**SELECTED EXCERPT:**
● ● ● ●

What a brave and blistering debut from Australian filmmaker Jennifer Kent. Harnessing genre elements to make some insightful and intimate observations about the nature of human emotion, this story of a recently-widowed single mother who finds her home invaded, and young son threatened, by a terrifying evil entity mines the dark heart of grief, parental responsibility and mental distress. A stellar performance by Essie Davis as the troubled woman anchors the film, while Kent conducts some truly masterful cinematography, sound design and editing to play with audience expectations and pull us deep within this disturbing, deeply moving family portrait.
A Ghost Story
A ghost story with Casey Affleck playing an apparition dressed, literally, in a sheet? The premise for David Lowery’s belies the depth and power of his elegiac mediation on love, grief and the ability of human connection to endure beyond death. Rooney Mara is outstanding as the grief-stricken widow who is never aware that she is being haunted by the person she longs for the most; a scene in which she wordlessly devours an entire pie on the kitchen floor saying more about love and loss than any wordy soliloquy ever could. Expert craft choices underscore this beguiling narrative, which expands out beyond the personal to explore ideas about the past, the future and the nature of time itself.

● ● ● ●

**RAW DATA:**
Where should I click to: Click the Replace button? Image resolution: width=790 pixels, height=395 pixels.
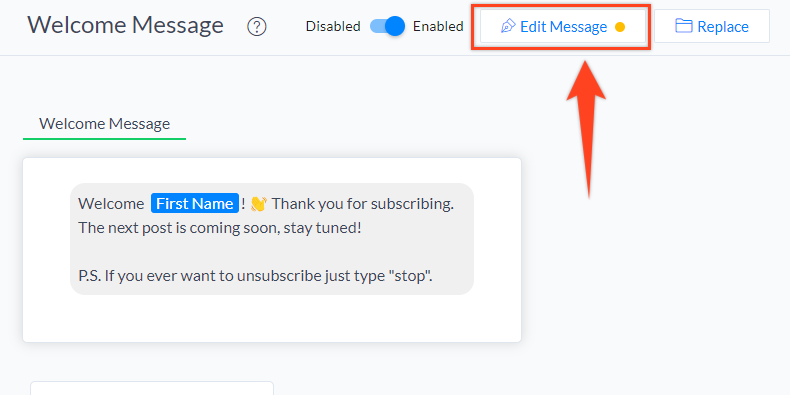pos(712,26)
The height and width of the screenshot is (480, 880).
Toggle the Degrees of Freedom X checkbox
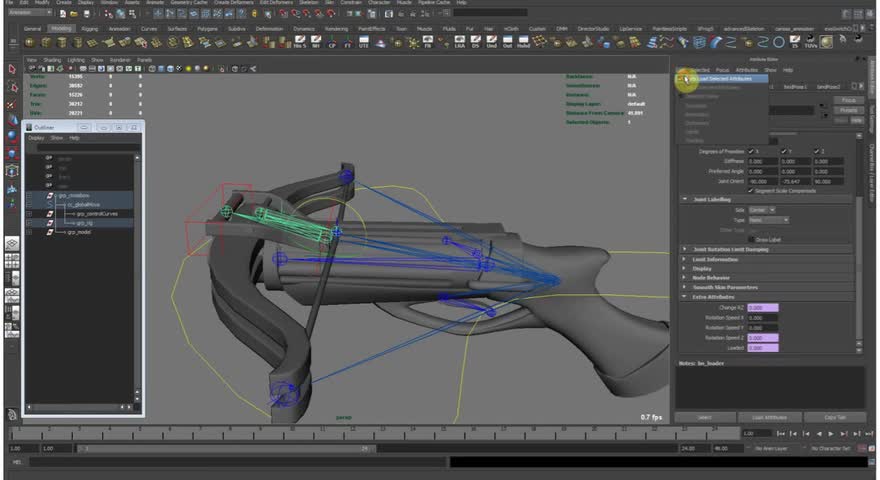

● ● ● ●

**ACTIVITY LIST:**
(1) Translate this sentence from the film reviews into Spanish: "Expert craft choices underscore this beguiling narrative, which expands out beyond the personal to explore ideas about the past, the future and the nature of time itself."
(2) Return the passage of the film reviews between "What a brave" and "moving family portrait.", inclusive, copied word for word.

**ANSWERS TO EACH TASK:**
(1) Unas decisiones de oficio expertas subrayan este relato seductor, que se extiende más allá de lo personal para explorar ideas sobre el pasado, el futuro y la naturaleza misma del tiempo.

(2)
What a brave and blistering debut from Australian filmmaker Jennifer Kent. Harnessing genre elements to make some insightful and intimate observations about the nature of human emotion, this story of a recently-widowed single mother who finds her home invaded, and young son threatened, by a terrifying evil entity mines the dark heart of grief, parental responsibility and mental distress. A stellar performance by Essie Davis as the troubled woman anchors the film, while Kent conducts some truly masterful cinematography, sound design and editing to play with audience expectations and pull us deep within this disturbing, deeply moving family portrait.